According to the literature, transient elevation of liver enzymes of grade 3 or lower, as well as hypotension, can occur due to 5-ALA, and caution is recommended with its use [19, 20]. In this study, there was only one case of grade 3a adverse effects, which was not associated with 5-ALA. Moreover, the rest of the adverse events were grade 2 or lower, and could be easily managed.
The present study has several limitations which are as follows: (1) the small number of patients included; (2) single-centre retrospective design; (3) inter-observer and intra-observer bias, which was due to the subjective nature of visual estimation and could be potentially be addressed by the development of methods to quantify visual information; and (4) procedure bias introduced by the order of use of each modality and the time between 5-ALA administration and bladder inspection in PDD. This study includes the possibility that the sensitivity of PDD was increased because of the bias in which many of the patients were observed first with NBI followed by PDD. There is a phenomenon called photobleaching, in which 5-ALA degrades upon repeated illumination and the detection rate is reduced [21]. Although observation at 2–4 h after 5-ALA oral administration is recommended, the time of 5-ALA exposure to light may be less important, as it has been shown that no significant difference exists between exposure times of 2–3 h and 4 h or more [13]. Recent studies have shown a fluorescence enhancement effect using polyethylene glycol-modified titanium dioxide nanoparticles [21], which may be useful for reducing the bias caused by photobleaching.
Conclusions
5-ALA-PDD at the time of TURBT increased the detection rate of bladder cancer and especially of flat lesions such as CIS, compared to NBI. Furthermore, the combination of PDD with WL, which is the current standard of care, achieves 100% sensitivity in the detection of CIS. Prospective studies will be needed to verify these results.
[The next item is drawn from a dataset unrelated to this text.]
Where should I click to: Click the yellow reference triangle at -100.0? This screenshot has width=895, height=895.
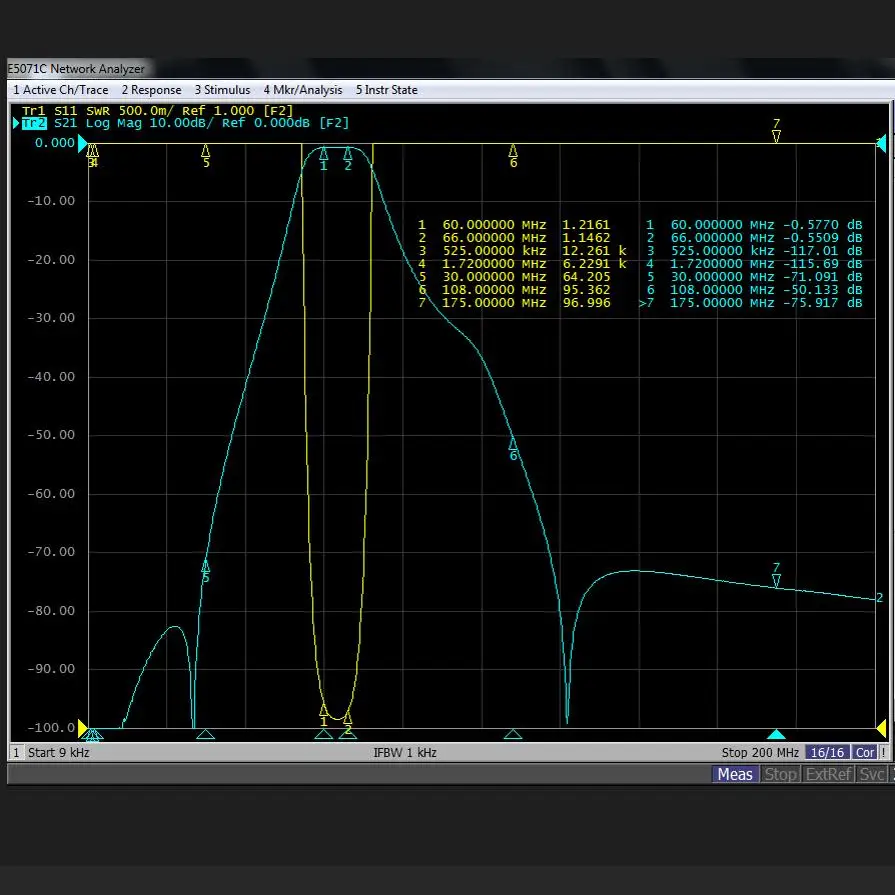83,729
Availability of data and materials
The datasets used and/or analysed during the current study are available from the corresponding author on reasonable request.
Change history
17 February 2022
A Correction to this paper has been published: https://doi.org/10.1186/s12894-022-00970-4
Abbreviations
- 5-ALA:
-
5-Aminolevulinic acid
- CIS:
-
Carcinoma in situ
- NBI:
-
Narrow-band imaging
- PDD:
-
Photodynamic diagnosis
- TURBT:
-
Transurethral resection of bladder tumour
- WL:
-
White light
References
Antoni S, Ferlay J, Soerjomataram I, Znaor A, Jemal A, Bray F. Bladder cancer incidence and mortality: a global overview and recent trends. Eur Urol. 2017;71:96–108. https://doi.org/10.1016/j.eururo.2016.06.010.
Lenis AT, Lec PM, Chamie K. Bladder cancer: a review. JAMA. 2020;324:1980–91. https://doi.org/10.1001/jama.2020.17598.
Kamat AM, Hahn NM, Efstathiou JA, Lerner SP, Malmström P, Choi W, et al. Bladder cancer. Lancet. 2016;388:2796–810. https://doi.org/10.1016/S0140-6736(16)30512-8.
Babjuk M, Böhle A, Burger M, Capoun O, Cohen D, Compérat EM, et al. EAU guidelines on non-muscle-invasive urothelial carcinoma of the bladder: update 2016. Eur Urol. 2017;71:447–61. https://doi.org/10.1016/j.eururo.2016.05.041.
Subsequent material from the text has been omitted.